## Records contained in a dataset:
# # # #
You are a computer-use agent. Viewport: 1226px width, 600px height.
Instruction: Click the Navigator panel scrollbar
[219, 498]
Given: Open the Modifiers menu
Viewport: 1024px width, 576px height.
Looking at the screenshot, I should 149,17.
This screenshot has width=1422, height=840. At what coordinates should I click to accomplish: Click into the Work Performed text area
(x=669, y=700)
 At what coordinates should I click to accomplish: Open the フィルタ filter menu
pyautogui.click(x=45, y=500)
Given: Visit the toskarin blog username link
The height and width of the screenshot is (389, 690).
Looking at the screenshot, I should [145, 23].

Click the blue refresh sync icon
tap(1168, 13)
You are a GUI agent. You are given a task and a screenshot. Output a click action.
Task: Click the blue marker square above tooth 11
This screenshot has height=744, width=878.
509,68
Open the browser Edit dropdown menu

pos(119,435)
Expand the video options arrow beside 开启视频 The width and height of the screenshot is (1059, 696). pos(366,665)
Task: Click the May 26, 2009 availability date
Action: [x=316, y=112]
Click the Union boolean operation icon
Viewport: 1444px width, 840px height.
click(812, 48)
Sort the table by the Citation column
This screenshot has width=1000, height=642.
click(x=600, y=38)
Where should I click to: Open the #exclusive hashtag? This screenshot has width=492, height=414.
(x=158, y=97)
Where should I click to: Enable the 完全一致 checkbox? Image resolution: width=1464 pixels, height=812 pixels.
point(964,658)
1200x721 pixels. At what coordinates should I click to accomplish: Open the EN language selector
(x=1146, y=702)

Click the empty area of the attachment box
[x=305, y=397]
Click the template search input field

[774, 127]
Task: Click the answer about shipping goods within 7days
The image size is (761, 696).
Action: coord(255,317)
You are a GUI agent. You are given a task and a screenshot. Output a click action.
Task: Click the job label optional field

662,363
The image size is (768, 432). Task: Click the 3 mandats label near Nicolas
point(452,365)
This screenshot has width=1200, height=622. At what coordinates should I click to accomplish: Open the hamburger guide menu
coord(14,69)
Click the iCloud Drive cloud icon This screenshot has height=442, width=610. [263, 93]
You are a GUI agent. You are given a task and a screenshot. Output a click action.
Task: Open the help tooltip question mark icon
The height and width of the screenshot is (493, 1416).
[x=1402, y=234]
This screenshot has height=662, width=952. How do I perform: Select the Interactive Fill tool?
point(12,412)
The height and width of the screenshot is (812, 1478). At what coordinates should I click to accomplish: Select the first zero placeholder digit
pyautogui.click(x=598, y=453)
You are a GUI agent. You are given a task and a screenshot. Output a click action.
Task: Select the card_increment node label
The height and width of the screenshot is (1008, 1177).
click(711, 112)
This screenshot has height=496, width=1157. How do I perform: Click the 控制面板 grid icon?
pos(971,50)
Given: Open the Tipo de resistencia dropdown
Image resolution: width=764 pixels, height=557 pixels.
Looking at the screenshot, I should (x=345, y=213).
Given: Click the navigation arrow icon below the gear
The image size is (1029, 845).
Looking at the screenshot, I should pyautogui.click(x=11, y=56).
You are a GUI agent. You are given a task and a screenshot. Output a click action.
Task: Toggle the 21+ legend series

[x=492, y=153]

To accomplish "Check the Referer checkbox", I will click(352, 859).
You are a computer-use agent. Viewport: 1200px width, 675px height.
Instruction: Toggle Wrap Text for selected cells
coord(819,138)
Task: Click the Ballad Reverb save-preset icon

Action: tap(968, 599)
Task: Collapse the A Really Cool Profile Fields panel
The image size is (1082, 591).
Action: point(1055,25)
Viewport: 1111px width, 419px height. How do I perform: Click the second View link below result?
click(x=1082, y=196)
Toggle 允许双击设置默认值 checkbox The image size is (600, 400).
# # # #
Print the data above again, with nothing altered and nothing left out.

## Written answer:
You are a computer-use agent. Viewport: 1226px width, 600px height.
Instruction: Click the Navigator panel scrollbar
[219, 498]
Given: Open the Modifiers menu
Viewport: 1024px width, 576px height.
Looking at the screenshot, I should 149,17.
This screenshot has width=1422, height=840. At what coordinates should I click to accomplish: Click into the Work Performed text area
(x=669, y=700)
 At what coordinates should I click to accomplish: Open the フィルタ filter menu
pyautogui.click(x=45, y=500)
Given: Visit the toskarin blog username link
The height and width of the screenshot is (389, 690).
Looking at the screenshot, I should [145, 23].

Click the blue refresh sync icon
tap(1168, 13)
You are a GUI agent. You are given a task and a screenshot. Output a click action.
Task: Click the blue marker square above tooth 11
This screenshot has height=744, width=878.
509,68
Open the browser Edit dropdown menu

pos(119,435)
Expand the video options arrow beside 开启视频 The width and height of the screenshot is (1059, 696). pos(366,665)
Task: Click the May 26, 2009 availability date
Action: [x=316, y=112]
Click the Union boolean operation icon
Viewport: 1444px width, 840px height.
click(812, 48)
Sort the table by the Citation column
This screenshot has width=1000, height=642.
click(x=600, y=38)
Where should I click to: Open the #exclusive hashtag? This screenshot has width=492, height=414.
(x=158, y=97)
Where should I click to: Enable the 完全一致 checkbox? Image resolution: width=1464 pixels, height=812 pixels.
point(964,658)
1200x721 pixels. At what coordinates should I click to accomplish: Open the EN language selector
(x=1146, y=702)

Click the empty area of the attachment box
[x=305, y=397]
Click the template search input field

[774, 127]
Task: Click the answer about shipping goods within 7days
The image size is (761, 696).
Action: coord(255,317)
You are a GUI agent. You are given a task and a screenshot. Output a click action.
Task: Click the job label optional field

662,363
The image size is (768, 432). Task: Click the 3 mandats label near Nicolas
point(452,365)
This screenshot has width=1200, height=622. At what coordinates should I click to accomplish: Open the hamburger guide menu
coord(14,69)
Click the iCloud Drive cloud icon This screenshot has height=442, width=610. [263, 93]
You are a GUI agent. You are given a task and a screenshot. Output a click action.
Task: Open the help tooltip question mark icon
The height and width of the screenshot is (493, 1416).
[x=1402, y=234]
This screenshot has height=662, width=952. How do I perform: Select the Interactive Fill tool?
point(12,412)
The height and width of the screenshot is (812, 1478). At what coordinates should I click to accomplish: Select the first zero placeholder digit
pyautogui.click(x=598, y=453)
You are a GUI agent. You are given a task and a screenshot. Output a click action.
Task: Select the card_increment node label
The height and width of the screenshot is (1008, 1177).
click(711, 112)
This screenshot has height=496, width=1157. How do I perform: Click the 控制面板 grid icon?
pos(971,50)
Given: Open the Tipo de resistencia dropdown
Image resolution: width=764 pixels, height=557 pixels.
Looking at the screenshot, I should (x=345, y=213).
Given: Click the navigation arrow icon below the gear
The image size is (1029, 845).
Looking at the screenshot, I should pyautogui.click(x=11, y=56).
You are a GUI agent. You are given a task and a screenshot. Output a click action.
Task: Toggle the 21+ legend series

[x=492, y=153]

To accomplish "Check the Referer checkbox", I will click(352, 859).
You are a computer-use agent. Viewport: 1200px width, 675px height.
Instruction: Toggle Wrap Text for selected cells
coord(819,138)
Task: Click the Ballad Reverb save-preset icon

Action: tap(968, 599)
Task: Collapse the A Really Cool Profile Fields panel
The image size is (1082, 591).
Action: point(1055,25)
Viewport: 1111px width, 419px height. How do I perform: Click the second View link below result?
click(x=1082, y=196)
Toggle 允许双击设置默认值 checkbox The image size is (600, 400).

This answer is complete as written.